#### EXERCISE INSTRUCTIONS:
Using the entries below, copy out all lines where "Turları" is found.

#### DATA FOR THE TASK:

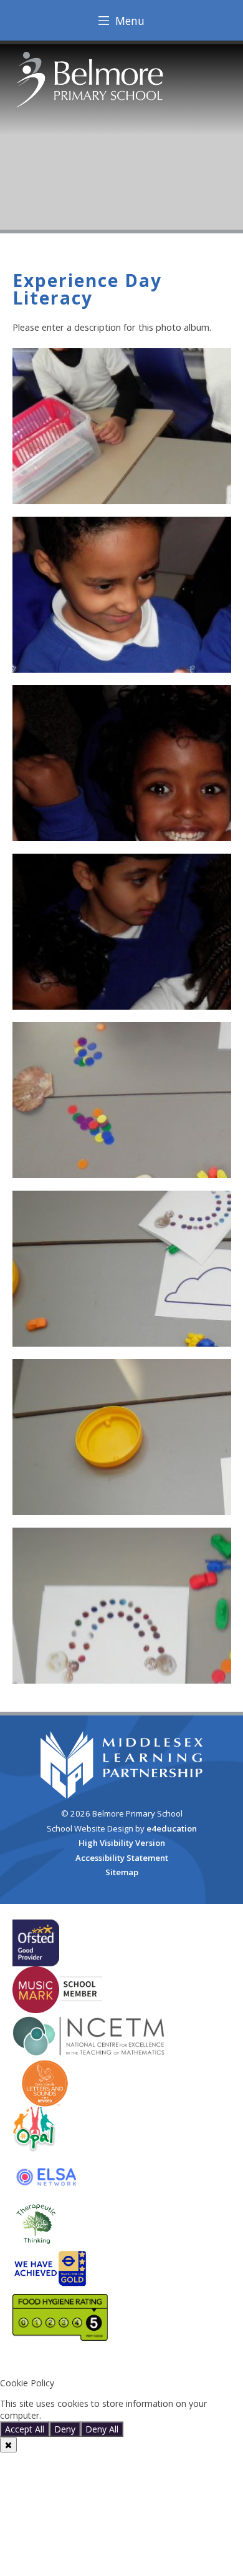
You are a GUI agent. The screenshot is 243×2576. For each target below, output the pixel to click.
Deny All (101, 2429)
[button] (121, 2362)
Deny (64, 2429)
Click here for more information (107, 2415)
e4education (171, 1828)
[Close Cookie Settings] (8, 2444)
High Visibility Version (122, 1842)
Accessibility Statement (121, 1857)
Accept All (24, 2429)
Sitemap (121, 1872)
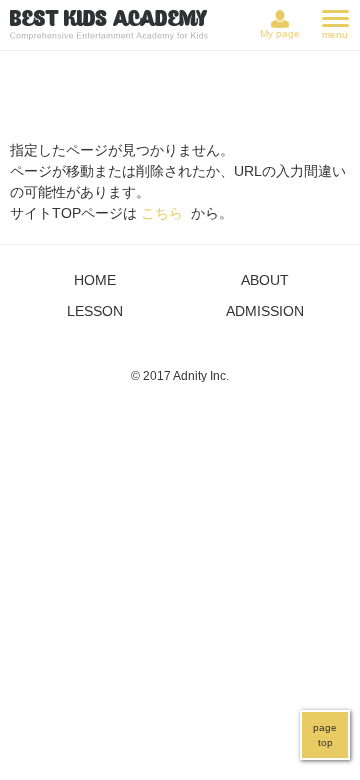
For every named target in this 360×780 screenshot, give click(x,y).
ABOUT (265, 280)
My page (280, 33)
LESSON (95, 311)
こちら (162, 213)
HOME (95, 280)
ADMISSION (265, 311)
...
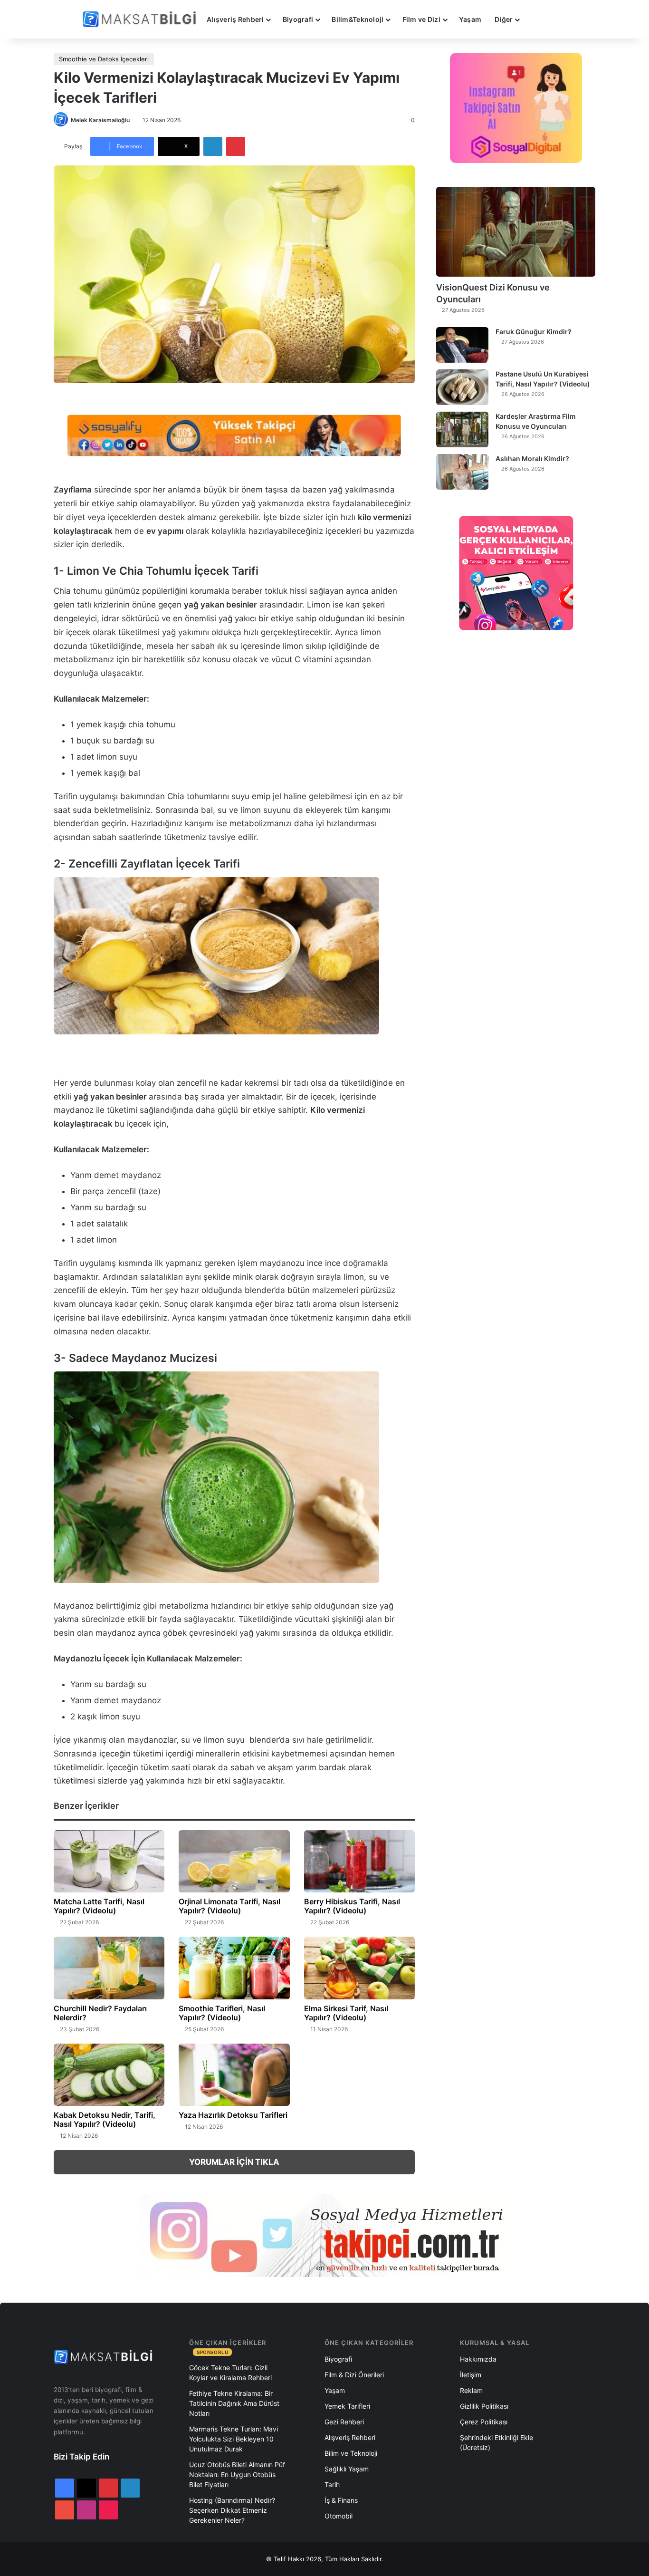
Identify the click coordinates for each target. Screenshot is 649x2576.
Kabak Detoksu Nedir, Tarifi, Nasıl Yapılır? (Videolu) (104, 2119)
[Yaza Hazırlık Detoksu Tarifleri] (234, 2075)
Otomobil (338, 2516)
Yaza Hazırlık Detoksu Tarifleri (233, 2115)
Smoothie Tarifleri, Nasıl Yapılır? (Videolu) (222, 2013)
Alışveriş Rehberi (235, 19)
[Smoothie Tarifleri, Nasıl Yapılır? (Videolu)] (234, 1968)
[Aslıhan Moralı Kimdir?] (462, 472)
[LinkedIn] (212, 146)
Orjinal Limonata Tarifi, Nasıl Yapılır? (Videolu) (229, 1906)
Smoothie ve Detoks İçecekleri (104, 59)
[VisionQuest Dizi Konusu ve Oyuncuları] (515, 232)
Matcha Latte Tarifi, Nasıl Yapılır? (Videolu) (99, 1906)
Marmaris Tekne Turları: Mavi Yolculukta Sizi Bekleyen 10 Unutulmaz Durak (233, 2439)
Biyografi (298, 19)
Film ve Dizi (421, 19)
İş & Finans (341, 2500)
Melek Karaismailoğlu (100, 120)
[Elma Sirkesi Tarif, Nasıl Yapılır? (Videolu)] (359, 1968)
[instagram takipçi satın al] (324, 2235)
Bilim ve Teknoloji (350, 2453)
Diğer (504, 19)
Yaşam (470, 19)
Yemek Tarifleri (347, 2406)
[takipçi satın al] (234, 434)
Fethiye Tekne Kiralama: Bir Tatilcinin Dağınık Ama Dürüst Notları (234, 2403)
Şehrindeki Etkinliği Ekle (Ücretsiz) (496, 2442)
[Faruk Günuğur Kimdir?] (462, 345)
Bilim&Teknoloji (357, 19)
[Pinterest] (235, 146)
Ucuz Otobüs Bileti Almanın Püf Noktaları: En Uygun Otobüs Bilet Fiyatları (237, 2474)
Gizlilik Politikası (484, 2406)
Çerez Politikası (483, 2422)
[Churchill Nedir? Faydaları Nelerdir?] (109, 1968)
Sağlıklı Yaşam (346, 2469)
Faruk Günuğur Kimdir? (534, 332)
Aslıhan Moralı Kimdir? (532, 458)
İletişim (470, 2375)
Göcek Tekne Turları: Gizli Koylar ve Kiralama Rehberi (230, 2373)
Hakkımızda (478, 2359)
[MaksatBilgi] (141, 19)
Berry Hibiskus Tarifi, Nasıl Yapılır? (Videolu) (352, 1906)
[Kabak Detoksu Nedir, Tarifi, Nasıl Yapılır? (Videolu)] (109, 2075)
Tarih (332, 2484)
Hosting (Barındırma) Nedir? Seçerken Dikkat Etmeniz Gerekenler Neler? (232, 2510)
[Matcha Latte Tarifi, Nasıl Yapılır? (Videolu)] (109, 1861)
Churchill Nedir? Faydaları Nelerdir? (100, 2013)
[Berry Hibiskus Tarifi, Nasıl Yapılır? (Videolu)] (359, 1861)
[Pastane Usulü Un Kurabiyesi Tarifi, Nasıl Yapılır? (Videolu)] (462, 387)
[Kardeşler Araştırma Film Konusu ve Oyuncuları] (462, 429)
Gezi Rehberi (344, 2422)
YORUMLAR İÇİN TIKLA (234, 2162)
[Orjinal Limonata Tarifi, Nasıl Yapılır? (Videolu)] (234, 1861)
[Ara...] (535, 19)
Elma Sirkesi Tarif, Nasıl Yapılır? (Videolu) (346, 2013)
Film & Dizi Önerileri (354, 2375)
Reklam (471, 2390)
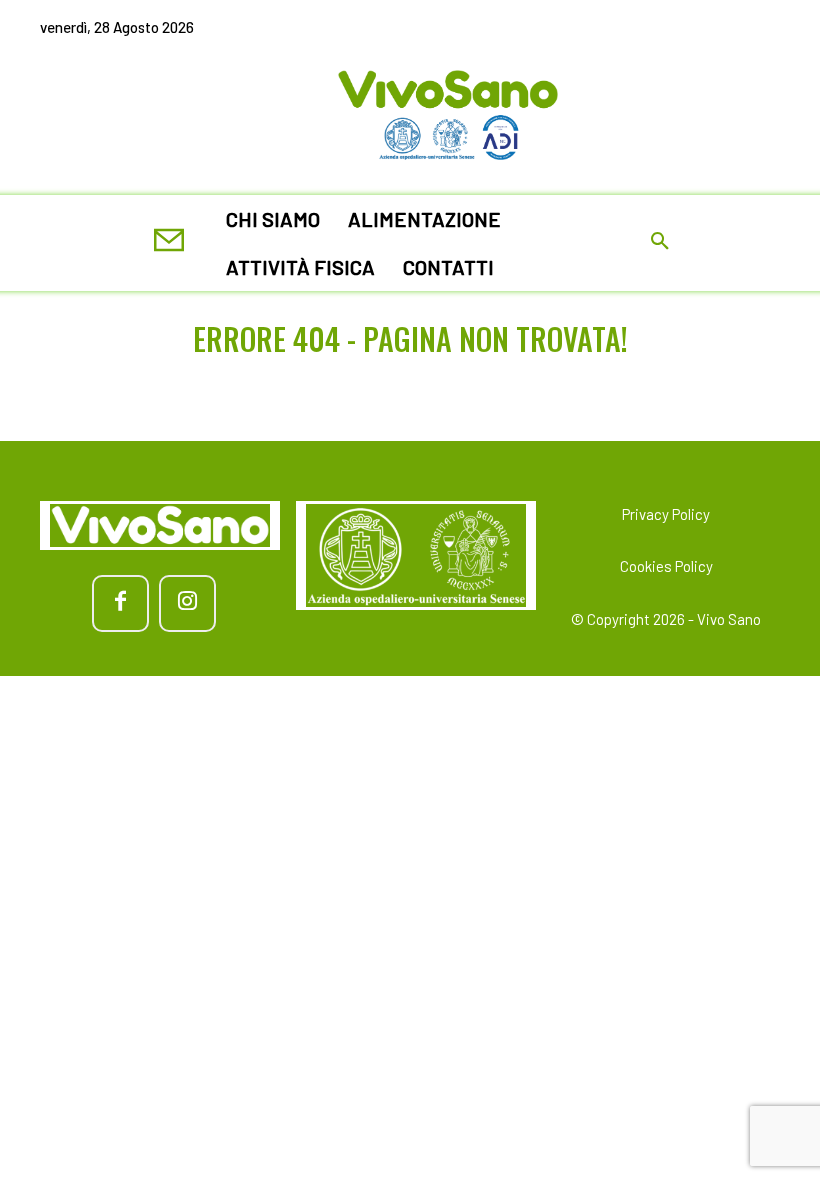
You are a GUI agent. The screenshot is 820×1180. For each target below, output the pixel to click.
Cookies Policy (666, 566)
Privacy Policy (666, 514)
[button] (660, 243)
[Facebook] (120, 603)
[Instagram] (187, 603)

#### ANSWER TO THIS TASK:
Marmaris Tekne Turları: Mavi Yolculukta Sizi Bekleyen 10 Unutulmaz Durak (233, 2439)
Göcek Tekne Turları: Gizli Koylar ve Kiralama Rehberi (230, 2373)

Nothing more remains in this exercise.